'AI' extracts new knowledge from old science papers

Marco

Senior Member (Voting Rights)
In the domain of thermoelectric materials only for the time being but this machine learning program was able to 'predict' later findings from older papers :

https://www.zerohedge.com/news/2019...ntific-papers-makes-discoveries-missed-humans

But in principle the approach could be extended to other areas :

"This algorithm is unsupervised and it builds its own connections," said the study's lead author, Vahe Tshitoyan, adding "You could use this for things like medical research or drug discovery. The information is out there. We just haven’t made these connections yet because you can’t read every article."

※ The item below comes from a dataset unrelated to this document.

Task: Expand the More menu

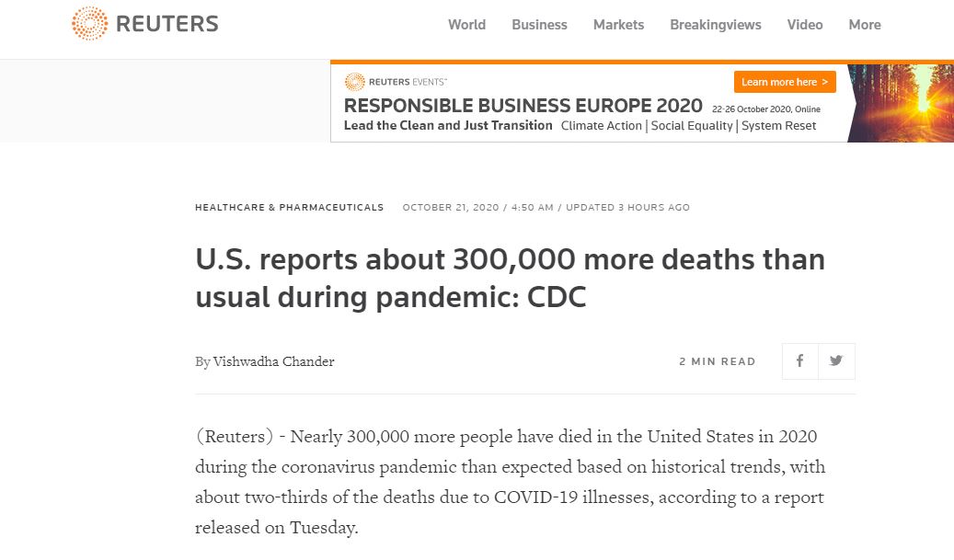Action: tap(864, 25)
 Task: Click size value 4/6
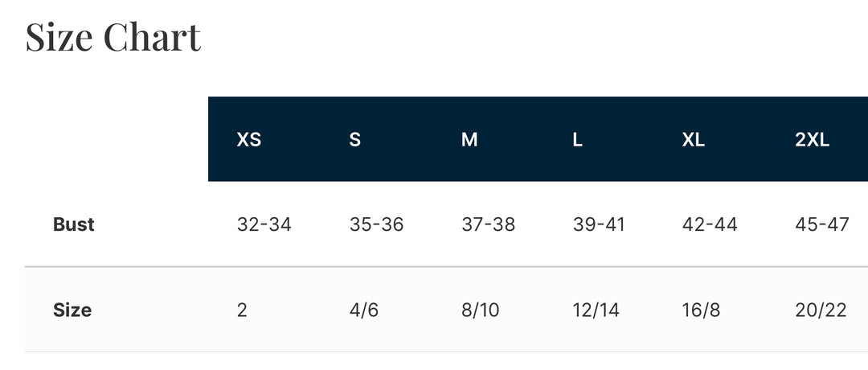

I doubt there is enough good science around ME/CFS for this approach to be directly useful but advances in understanding the immune system; metabolimics; the central nervous system etc may be relevant.

Original paper abstract : https://www.nature.com/articles/s41586-019-1335-8
 
I'm sure @mariovitali would support the message from this paper.

I will say it depends @Andy.

We do not want to be employing AI methods for the sake of it or because it is a buzzword. We need tangible results and thus prove that this technology outperforms other approaches.


I do agree with the paper in the sense that this technology can be used for medical research. However we have to make sure that the data is of good or sufficient quality and also to make "reality checks" very often to identify whether the software works as expected or not.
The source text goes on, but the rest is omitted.